Data to process —
↓↓↓

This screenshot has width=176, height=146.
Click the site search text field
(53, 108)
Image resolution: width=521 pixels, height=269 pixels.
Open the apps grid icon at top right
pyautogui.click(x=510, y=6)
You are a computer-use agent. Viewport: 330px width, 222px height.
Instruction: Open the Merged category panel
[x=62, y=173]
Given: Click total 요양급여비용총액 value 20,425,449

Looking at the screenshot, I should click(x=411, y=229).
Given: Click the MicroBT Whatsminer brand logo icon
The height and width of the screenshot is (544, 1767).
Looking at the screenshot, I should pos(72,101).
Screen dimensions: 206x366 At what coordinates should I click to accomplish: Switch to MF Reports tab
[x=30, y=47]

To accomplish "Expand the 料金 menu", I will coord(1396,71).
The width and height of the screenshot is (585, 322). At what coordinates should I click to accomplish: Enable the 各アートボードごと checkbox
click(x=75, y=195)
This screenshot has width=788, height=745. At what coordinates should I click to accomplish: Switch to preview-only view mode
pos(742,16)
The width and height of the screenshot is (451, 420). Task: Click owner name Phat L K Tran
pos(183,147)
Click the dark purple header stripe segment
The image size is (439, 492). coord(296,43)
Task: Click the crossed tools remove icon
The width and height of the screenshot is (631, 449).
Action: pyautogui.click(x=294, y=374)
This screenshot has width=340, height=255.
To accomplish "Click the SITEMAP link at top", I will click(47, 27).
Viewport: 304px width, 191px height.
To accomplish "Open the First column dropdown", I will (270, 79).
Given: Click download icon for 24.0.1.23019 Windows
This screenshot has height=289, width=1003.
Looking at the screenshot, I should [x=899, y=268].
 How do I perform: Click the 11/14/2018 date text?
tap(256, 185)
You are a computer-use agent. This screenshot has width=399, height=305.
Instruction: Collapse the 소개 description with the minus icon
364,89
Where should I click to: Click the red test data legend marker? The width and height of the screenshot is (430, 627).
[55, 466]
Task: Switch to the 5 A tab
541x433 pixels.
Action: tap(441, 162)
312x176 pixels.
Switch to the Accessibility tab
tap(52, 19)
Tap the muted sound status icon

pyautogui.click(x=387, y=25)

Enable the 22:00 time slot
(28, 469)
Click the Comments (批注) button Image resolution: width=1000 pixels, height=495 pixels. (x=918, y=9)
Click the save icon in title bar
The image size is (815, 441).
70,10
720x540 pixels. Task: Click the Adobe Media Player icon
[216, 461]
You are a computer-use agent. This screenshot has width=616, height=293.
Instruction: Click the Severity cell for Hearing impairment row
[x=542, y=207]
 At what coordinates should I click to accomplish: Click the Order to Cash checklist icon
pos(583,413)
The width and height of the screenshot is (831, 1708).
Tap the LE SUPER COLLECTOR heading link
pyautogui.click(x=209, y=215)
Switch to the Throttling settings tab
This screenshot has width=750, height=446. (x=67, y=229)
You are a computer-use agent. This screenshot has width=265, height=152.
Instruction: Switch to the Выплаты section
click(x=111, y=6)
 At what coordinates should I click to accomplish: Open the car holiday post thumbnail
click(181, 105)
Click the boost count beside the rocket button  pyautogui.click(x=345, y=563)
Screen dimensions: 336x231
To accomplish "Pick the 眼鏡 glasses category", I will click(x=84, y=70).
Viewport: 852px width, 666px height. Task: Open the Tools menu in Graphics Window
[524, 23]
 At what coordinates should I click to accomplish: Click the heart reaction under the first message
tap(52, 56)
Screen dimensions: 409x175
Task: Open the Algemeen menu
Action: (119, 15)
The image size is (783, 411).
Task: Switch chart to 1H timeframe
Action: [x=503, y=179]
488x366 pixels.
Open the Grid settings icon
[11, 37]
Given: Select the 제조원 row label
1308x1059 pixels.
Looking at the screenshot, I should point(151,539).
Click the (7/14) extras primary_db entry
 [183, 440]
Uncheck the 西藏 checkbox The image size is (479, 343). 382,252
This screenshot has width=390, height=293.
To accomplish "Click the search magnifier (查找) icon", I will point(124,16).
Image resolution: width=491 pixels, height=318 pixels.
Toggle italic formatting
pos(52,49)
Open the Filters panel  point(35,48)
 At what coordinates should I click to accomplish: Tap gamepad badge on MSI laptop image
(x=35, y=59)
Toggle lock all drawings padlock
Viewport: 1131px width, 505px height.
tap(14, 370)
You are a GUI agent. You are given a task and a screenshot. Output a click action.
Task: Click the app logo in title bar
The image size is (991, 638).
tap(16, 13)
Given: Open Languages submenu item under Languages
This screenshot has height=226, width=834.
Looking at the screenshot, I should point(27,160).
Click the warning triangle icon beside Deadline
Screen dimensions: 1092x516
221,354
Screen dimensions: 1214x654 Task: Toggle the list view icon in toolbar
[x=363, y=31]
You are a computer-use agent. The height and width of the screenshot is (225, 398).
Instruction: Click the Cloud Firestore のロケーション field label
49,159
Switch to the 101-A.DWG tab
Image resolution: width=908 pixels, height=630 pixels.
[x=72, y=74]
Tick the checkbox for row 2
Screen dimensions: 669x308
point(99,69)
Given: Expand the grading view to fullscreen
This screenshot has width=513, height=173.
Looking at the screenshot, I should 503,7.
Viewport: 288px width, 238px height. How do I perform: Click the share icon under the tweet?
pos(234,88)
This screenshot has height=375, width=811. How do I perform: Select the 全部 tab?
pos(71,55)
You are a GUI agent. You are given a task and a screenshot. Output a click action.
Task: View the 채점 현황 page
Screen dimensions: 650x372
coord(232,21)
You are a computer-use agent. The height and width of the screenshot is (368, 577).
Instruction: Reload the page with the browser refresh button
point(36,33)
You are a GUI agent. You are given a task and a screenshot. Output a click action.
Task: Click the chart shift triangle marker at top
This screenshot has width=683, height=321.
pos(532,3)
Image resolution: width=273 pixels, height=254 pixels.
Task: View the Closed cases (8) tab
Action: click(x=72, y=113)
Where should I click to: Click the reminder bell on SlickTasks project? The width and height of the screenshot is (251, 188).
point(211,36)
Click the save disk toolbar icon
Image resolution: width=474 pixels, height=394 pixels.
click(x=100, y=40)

↑↑↑

To do — Which lines run from the first of the listing to the line containing "Viewport: 304px width, 191px height."? Reproduce those exactly, both ends included.

Response box —
This screenshot has width=176, height=146.
Click the site search text field
(53, 108)
Image resolution: width=521 pixels, height=269 pixels.
Open the apps grid icon at top right
pyautogui.click(x=510, y=6)
You are a computer-use agent. Viewport: 330px width, 222px height.
Instruction: Open the Merged category panel
[x=62, y=173]
Given: Click total 요양급여비용총액 value 20,425,449

Looking at the screenshot, I should click(x=411, y=229).
Given: Click the MicroBT Whatsminer brand logo icon
The height and width of the screenshot is (544, 1767).
Looking at the screenshot, I should pos(72,101).
Screen dimensions: 206x366 At what coordinates should I click to accomplish: Switch to MF Reports tab
[x=30, y=47]

To accomplish "Expand the 料金 menu", I will coord(1396,71).
The width and height of the screenshot is (585, 322). At what coordinates should I click to accomplish: Enable the 各アートボードごと checkbox
click(x=75, y=195)
This screenshot has width=788, height=745. At what coordinates should I click to accomplish: Switch to preview-only view mode
pos(742,16)
The width and height of the screenshot is (451, 420). Task: Click owner name Phat L K Tran
pos(183,147)
Click the dark purple header stripe segment
The image size is (439, 492). coord(296,43)
Task: Click the crossed tools remove icon
The width and height of the screenshot is (631, 449).
Action: pyautogui.click(x=294, y=374)
This screenshot has width=340, height=255.
To accomplish "Click the SITEMAP link at top", I will click(47, 27).
Viewport: 304px width, 191px height.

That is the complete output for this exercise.